- EXERCISE DESCRIPTION:
Reproduce the records precisely. Omit every picture.

[Stored items]
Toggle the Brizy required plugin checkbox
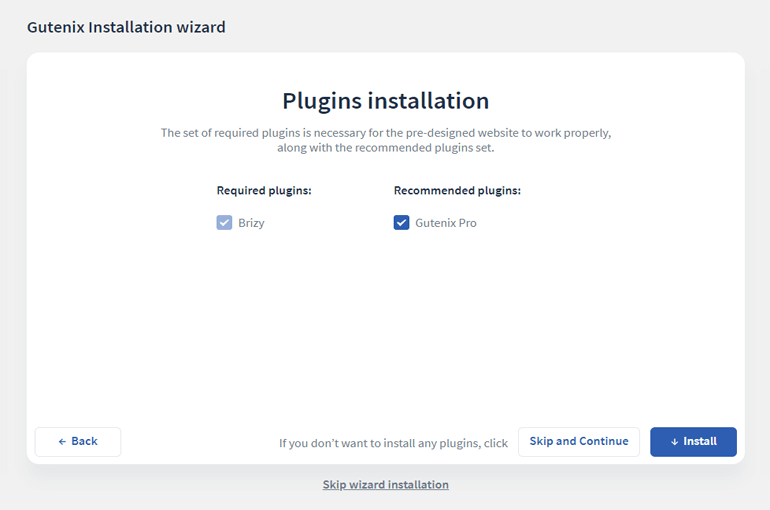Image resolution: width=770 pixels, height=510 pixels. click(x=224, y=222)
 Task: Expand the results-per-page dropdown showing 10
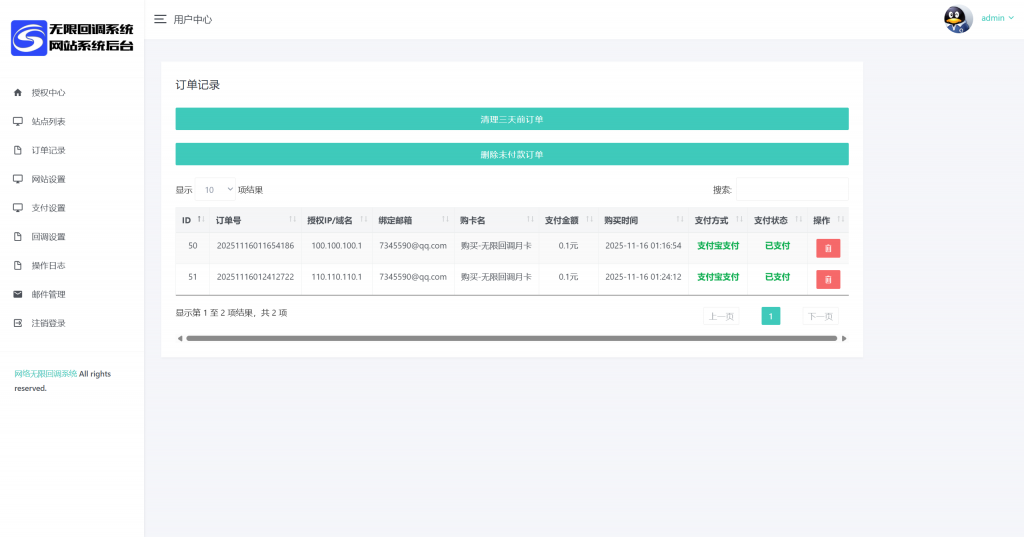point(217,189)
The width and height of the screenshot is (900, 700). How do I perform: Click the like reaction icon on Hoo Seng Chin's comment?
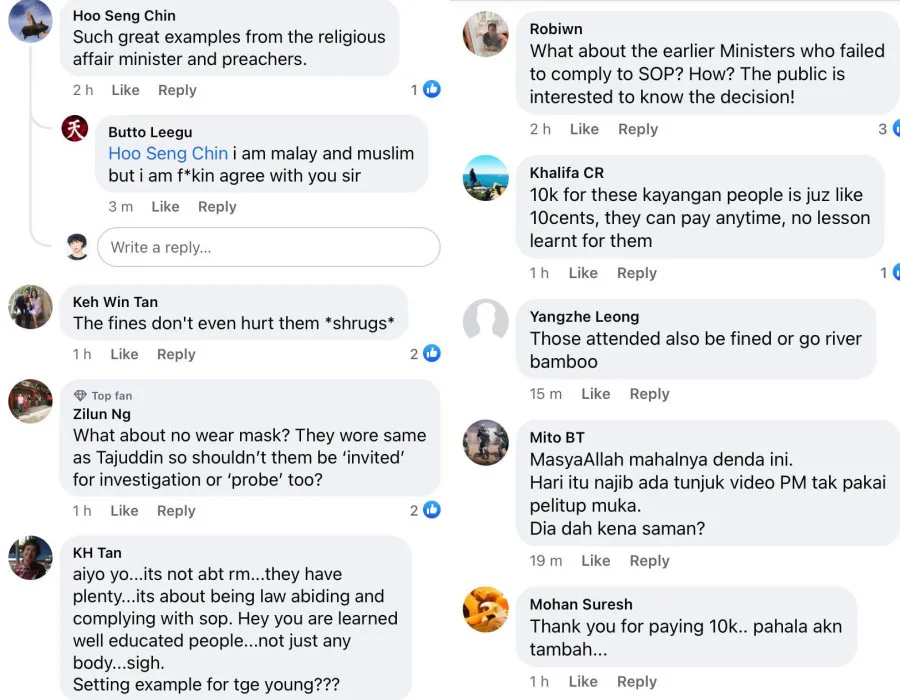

- SOLUTION TO THIS EXERCISE:
Toggle the Brizy required plugin checkbox
Image resolution: width=770 pixels, height=510 pixels. click(x=224, y=222)
 Task: Expand the results-per-page dropdown showing 10
point(217,189)
The width and height of the screenshot is (900, 700). How do I perform: Click the like reaction icon on Hoo Seng Chin's comment?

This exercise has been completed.